JDK 21 released
JDK 21 released
Posted Sep 20, 2023 13:32 UTC (Wed) by MarcB (guest, #101804)In reply to: JDK 21 released by vasvir
Parent article: JDK 21 released
One thread per request (or connection) seems to be a much simpler model, but it can have too much overhead on a 1:1 implementation.
Posted Sep 20, 2023 14:29 UTC (Wed)
by paulj (subscriber, #341)
[Link] (13 responses)
There's issues of preemption, blocking, etc.
I wonder what kind of state a user-space lwt scheduler would /not/ need that the OS does, that gives wins here?
Intuitively, a problem-domain specific work-task:OS-thread multi-plexer seems like it could give scalability wins, but I'm less convinced about M:N lwt:OS threads - if that were such an easy win, why did Linux and Solaris go for 1:1 after much deliberation over and (in case of Solaris) experience with M:N models?
Posted Sep 20, 2023 16:07 UTC (Wed)
by farnz (subscriber, #17727)
[Link] (3 responses)
The only bit of state that the kernel scheduler must deal with, but a user scheduler can potentially ignore, is the CPU context (registers etc).
However, back when threads first became a significant part of OSes, kernels had a lot of state associated with each thread. This made M:N models look very attractive, since the user scheduler was being built up with the bare minimum of state, not being cut down from the process scheduler (where the cost of switching MMU setups was high enough to hide the cost of handling excess state).
Posted Sep 21, 2023 10:19 UTC (Thu)
by paulj (subscriber, #341)
[Link] (2 responses)
A good chunk of the kernel sub-system and book-keeping could be saved by LWTs I guess. But... then you lose stuff like... NUMA balancing, separation between threads (e.g. resources via cgroups, security via LSM). However, you could argue: Who on earth would design a process that relied on different traditional threads within the process having different resource or security contexts?
I guess the argument could be made that the common case of traditional threads (i.e. shared memory, shared resources, shared everything bar a few contexts like CPU regs, stack) should be handled specially and made much lighter-weight in the kernel.
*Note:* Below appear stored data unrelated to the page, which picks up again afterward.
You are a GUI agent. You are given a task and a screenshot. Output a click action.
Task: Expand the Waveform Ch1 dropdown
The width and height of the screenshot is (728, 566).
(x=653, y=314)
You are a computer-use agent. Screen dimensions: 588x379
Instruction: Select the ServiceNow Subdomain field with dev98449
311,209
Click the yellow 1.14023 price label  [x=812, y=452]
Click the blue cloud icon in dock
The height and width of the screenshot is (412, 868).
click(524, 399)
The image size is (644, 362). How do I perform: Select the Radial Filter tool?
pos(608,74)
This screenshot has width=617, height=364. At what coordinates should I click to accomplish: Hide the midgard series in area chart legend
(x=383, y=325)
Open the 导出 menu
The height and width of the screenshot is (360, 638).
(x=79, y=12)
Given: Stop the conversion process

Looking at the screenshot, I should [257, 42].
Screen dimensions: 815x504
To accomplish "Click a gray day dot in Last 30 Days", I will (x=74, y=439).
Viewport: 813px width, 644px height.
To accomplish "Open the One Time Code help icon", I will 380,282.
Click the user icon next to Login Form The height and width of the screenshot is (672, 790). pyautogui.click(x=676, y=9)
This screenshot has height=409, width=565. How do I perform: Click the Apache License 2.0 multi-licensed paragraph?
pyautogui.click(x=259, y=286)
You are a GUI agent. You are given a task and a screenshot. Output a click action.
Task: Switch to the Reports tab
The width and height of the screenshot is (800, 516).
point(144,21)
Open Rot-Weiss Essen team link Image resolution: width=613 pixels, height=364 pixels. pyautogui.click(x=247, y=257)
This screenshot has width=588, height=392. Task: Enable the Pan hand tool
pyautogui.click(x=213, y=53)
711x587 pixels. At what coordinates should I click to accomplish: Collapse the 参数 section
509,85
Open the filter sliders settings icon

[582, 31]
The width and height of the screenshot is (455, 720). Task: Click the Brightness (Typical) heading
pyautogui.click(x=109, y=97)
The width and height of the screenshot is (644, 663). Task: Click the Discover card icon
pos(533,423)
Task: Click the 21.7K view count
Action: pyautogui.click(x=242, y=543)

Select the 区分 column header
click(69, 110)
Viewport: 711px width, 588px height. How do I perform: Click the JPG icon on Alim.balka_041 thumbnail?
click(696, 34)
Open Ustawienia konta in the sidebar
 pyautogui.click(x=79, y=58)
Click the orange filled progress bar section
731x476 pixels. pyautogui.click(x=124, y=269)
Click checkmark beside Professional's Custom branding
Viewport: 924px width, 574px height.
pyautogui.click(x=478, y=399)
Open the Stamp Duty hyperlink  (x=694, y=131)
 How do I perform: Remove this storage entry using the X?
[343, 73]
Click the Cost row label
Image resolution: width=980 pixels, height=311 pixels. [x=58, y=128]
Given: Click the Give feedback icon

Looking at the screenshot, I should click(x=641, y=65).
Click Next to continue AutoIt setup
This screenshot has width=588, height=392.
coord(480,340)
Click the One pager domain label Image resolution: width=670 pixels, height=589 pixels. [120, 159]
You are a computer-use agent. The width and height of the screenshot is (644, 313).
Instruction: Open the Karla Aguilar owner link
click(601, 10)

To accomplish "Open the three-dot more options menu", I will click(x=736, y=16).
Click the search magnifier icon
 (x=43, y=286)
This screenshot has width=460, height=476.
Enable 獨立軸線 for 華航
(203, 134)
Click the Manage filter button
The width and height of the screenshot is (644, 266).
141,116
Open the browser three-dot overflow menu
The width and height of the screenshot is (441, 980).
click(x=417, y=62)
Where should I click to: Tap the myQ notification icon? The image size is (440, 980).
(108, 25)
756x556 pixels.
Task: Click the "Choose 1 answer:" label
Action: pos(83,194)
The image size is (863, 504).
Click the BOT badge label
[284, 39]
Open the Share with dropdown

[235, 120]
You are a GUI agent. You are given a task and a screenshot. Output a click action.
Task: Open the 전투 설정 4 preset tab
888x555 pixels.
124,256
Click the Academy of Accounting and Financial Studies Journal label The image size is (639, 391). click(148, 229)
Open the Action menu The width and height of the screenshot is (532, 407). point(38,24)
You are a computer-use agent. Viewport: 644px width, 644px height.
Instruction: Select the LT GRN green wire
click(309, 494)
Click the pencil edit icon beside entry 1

I.e. a thread should be able to run with just the stuff from thread_struct - it shouldn't need a whole task_struct for each thread?
In the context of this article, Java and it's M:N lwt's, it is course not trying to present a full Linux or POSIX thread interface to user-space, so that's a much "easier" job.
Posted Sep 21, 2023 11:08 UTC (Thu)
by MarcB (guest, #101804)
[Link] (1 responses)
Exactly, the idea here explicitly is not to replace "real" threads. It is intended as an alternative to asynchronous APIs that would all be used from a single OS thread anyway.
The primary goal, according to https://openjdk.org/jeps/444, is to "Enable server applications written in the simple thread-per-request style to scale with near-optimal hardware utilization."
Posted Sep 21, 2023 13:14 UTC (Thu)
by paulj (subscriber, #341)
[Link]
The other interesting question here is to ask whether the kernel should have much lighter threads. Full tasks come with an _immense_ amount of baggage, for separation/security/etc. It'd be nice to have in-kernel light-weight threads, that just do the minimum needed for share-everything-bar-CPU-and-stack with POSIX thread APIs.
Posted Sep 20, 2023 21:12 UTC (Wed)
by dcoutts (guest, #5387)
[Link] (1 responses)
There are examples out there. Notably, GHC (the primary Haskell compiler) supports light-weight pre-emptive threads which are much cheaper than OS threads, both in memory and context switching time. It has a simple thread scheduler in the RTS. I'm not sure exactly what state it saves vs an OS thread mainly because I'm not sure exactly what state a Linux thread carries, but a GHC thread is just a small struct and a small initial stack (less than 4k).
This means one can get great performance from the simple classic server design of one thread per client. 10k or 100k such threads is perfectly reasonable.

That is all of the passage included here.